→ What the task asks
Within the records that follow, find every line containing the string "agent". Copy those lines.

→ Data for this task

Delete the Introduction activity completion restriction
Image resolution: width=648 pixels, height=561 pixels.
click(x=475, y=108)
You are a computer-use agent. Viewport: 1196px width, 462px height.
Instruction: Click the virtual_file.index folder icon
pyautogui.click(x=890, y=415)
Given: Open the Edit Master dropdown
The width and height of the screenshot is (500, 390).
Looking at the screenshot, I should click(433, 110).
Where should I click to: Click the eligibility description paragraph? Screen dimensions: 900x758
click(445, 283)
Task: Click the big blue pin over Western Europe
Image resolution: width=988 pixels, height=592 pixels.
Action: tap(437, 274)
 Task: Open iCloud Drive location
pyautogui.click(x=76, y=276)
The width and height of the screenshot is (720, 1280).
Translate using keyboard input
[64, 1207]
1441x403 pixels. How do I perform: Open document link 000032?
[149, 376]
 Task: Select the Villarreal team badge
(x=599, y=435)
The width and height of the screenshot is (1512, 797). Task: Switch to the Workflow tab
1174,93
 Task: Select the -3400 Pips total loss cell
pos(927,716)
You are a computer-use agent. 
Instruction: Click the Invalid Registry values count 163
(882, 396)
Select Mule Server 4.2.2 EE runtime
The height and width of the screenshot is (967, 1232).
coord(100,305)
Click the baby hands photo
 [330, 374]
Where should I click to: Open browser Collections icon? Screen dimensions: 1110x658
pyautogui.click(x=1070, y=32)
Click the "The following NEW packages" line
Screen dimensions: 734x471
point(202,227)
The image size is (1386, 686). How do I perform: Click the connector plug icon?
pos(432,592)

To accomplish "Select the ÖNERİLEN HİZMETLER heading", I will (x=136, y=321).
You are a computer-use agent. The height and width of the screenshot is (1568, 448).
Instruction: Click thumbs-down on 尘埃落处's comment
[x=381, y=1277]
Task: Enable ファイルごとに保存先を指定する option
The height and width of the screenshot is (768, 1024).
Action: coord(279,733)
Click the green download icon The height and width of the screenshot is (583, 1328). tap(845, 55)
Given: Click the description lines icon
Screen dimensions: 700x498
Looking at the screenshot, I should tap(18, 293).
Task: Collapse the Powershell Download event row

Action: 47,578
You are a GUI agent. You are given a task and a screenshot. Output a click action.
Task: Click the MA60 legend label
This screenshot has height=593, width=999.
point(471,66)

→ Result of the task
You are a computer-use agent. Viewport: 1196px width, 462px height.
You are a computer-use agent. 
You are a computer-use agent. The height and width of the screenshot is (1568, 448).
You are a GUI agent. You are given a task and a screenshot. Output a click action.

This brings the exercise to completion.